View Full Version : Help For High School Studnts
04-06-2008, 05:06 PM
I am a television producer whose son has joined a FIRST Robotics high school team here in Beaverton, Oregon. They build robots and compete in state and national competitions. All prettty cool.
Anyway, the mentors of the group asked me (since I used to contract for 3D work and have some experience working with graphic artists) to help steer a few of the students towards learning 3D Studio Max. Apparently each robotics team is donated 6 licenses per year and one of the challenges for each team is to produce a 3D animation showing a new invention that would help clean up pollution. Long story short - I know there are a lot of tutorials out there, but a recommendation on the best tutorial for a rank beginner high school age kid that would jump start them to producing something would be great. My main request however is for leads on places to go where they may find already built objects that they could import and use that could be helpful.

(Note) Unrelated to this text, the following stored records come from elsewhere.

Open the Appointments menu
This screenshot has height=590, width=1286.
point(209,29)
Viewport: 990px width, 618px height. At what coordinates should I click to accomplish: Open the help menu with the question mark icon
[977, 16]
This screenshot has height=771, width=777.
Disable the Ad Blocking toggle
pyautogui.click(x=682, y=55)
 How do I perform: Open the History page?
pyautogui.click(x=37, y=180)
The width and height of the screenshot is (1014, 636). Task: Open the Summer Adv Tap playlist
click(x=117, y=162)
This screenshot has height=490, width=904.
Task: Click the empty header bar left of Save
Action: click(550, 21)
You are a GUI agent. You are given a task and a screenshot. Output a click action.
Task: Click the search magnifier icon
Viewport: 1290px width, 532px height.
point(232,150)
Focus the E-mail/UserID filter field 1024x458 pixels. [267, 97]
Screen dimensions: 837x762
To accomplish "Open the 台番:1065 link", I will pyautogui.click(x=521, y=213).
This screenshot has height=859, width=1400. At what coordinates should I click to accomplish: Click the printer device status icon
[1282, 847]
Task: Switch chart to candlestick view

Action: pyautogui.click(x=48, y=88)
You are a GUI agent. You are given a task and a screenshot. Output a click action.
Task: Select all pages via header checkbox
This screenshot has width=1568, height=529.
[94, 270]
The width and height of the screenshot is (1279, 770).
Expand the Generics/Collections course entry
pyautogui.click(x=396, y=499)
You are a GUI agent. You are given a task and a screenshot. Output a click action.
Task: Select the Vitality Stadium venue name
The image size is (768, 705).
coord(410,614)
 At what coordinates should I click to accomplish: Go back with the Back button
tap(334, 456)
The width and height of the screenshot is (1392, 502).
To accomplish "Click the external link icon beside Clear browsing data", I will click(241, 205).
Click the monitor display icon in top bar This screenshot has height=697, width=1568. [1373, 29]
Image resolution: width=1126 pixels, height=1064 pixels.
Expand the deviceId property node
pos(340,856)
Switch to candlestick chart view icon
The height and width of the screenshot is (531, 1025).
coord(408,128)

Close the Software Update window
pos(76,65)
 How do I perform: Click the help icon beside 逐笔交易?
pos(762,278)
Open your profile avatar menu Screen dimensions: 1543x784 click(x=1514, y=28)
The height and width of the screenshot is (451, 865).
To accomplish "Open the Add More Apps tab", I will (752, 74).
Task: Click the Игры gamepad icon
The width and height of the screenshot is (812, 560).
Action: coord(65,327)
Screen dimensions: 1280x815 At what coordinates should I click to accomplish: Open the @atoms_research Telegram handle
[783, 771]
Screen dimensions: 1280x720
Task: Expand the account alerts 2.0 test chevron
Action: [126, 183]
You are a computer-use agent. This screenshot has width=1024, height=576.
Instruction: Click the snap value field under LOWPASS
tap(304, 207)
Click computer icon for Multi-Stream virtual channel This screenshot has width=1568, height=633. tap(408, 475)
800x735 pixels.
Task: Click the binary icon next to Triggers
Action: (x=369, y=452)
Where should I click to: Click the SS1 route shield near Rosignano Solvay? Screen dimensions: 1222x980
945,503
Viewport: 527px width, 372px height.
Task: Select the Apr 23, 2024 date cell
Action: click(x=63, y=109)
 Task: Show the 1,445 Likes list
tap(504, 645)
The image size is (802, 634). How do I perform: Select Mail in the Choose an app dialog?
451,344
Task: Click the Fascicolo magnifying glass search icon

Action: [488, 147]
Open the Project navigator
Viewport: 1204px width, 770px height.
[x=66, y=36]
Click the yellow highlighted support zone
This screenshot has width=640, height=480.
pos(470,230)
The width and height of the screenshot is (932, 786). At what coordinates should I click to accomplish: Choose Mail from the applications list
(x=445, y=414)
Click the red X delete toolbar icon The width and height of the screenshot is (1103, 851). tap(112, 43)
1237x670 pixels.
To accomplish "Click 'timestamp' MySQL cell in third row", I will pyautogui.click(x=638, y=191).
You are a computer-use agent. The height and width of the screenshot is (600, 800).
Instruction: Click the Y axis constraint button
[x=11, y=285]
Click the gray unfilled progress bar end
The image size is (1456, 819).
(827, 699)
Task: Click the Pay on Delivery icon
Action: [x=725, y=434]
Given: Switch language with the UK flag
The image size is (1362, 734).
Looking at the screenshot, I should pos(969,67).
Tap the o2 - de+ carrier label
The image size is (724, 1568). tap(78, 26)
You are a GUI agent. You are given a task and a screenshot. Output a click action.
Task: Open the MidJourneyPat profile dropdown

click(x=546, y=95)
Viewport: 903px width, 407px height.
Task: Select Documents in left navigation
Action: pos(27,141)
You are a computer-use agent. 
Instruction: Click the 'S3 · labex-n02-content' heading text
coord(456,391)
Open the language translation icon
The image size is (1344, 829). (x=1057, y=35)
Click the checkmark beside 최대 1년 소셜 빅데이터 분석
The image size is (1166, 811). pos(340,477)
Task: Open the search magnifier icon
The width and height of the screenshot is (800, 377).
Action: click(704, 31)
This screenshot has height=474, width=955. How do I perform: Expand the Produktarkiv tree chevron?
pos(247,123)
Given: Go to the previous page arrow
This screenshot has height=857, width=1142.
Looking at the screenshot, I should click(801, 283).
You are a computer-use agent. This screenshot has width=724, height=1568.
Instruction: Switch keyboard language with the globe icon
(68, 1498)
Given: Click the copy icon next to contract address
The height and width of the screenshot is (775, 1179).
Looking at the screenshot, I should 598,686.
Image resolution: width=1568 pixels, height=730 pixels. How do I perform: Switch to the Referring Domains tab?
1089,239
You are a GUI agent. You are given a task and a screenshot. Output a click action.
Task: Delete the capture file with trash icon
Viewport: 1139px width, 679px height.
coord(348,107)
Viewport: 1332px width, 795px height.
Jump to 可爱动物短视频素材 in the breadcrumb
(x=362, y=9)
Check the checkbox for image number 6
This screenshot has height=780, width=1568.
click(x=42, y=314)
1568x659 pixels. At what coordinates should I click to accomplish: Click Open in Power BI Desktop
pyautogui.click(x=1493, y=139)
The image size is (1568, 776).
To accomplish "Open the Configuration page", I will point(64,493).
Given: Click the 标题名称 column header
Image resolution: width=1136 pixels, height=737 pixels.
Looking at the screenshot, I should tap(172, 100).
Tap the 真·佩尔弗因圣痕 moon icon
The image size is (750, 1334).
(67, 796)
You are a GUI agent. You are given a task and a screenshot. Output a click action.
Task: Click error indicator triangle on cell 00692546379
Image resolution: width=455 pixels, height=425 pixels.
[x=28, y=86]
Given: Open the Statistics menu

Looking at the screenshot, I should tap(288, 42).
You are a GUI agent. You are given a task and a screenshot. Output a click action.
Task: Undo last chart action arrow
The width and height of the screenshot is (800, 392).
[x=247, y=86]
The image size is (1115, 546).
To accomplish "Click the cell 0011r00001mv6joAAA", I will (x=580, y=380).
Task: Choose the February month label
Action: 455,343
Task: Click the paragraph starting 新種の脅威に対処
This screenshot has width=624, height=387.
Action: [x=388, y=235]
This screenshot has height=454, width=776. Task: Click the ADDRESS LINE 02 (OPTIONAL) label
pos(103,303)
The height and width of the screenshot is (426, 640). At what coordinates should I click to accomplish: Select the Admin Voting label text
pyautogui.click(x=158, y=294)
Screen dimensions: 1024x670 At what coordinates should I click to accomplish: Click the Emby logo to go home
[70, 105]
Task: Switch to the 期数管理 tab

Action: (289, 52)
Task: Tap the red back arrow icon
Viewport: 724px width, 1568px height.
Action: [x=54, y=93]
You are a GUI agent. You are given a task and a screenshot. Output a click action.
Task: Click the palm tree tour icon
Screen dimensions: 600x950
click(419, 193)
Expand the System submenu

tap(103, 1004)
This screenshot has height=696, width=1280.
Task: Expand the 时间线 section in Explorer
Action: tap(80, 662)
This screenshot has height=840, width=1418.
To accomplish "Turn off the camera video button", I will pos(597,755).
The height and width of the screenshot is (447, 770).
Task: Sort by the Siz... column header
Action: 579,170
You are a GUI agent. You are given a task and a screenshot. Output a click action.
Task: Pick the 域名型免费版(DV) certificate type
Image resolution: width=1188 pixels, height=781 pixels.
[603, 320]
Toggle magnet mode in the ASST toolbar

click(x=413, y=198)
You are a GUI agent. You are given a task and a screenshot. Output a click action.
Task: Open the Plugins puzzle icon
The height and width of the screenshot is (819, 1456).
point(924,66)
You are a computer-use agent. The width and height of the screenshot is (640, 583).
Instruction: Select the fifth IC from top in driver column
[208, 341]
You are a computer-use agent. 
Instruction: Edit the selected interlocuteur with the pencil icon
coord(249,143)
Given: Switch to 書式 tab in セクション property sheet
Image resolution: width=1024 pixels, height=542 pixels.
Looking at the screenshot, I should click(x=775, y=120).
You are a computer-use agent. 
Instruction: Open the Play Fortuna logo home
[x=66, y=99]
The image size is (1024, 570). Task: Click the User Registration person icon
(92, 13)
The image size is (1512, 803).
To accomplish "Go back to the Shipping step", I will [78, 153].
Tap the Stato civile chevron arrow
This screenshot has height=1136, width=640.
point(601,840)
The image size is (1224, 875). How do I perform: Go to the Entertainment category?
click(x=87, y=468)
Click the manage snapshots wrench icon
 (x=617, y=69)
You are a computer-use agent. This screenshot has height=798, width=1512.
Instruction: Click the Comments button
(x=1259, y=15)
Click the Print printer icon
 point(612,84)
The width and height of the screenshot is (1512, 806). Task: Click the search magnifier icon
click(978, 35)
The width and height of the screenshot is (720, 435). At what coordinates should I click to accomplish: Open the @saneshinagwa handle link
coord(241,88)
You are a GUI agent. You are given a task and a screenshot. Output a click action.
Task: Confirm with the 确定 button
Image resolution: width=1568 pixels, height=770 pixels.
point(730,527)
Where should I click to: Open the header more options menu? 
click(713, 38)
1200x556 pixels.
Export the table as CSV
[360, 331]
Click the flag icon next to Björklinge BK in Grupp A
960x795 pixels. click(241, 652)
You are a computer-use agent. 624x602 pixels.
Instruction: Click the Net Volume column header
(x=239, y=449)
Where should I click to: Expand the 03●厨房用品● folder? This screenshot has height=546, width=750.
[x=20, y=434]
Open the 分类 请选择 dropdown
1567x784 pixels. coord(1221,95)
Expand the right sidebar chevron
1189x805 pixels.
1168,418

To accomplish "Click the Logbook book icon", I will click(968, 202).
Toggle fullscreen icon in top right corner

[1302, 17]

I am greateful for any help in getting the kids up and running.
04-07-2008, 01:03 AM
You can buy models on turbo spuid and find good beginner tutorials on 3dtotal.com. Also, look through the help files that come with max and through its tutorials, most anything you could ever want to know will be in those file. There is alos a tutorial section n this site, and you can always look at the autodesk forums for help, http://area.autodesk.com/.
04-07-2008, 01:28 AM
Thanks for your reply KevOrama. The models on the site you mentioned are very nice. Maybe I can get them a budghet to purchase. I have not been close to this for a long while. My assumptions were A: it would take beginners quite a whiel to model items, and B: locating already created models would give them a leg up on a production, and C: that there were still places were artists posted and shared models. Those days may be gone. I have been working occasionally with 3D artists since teh Amiga and things may have changed just a bit!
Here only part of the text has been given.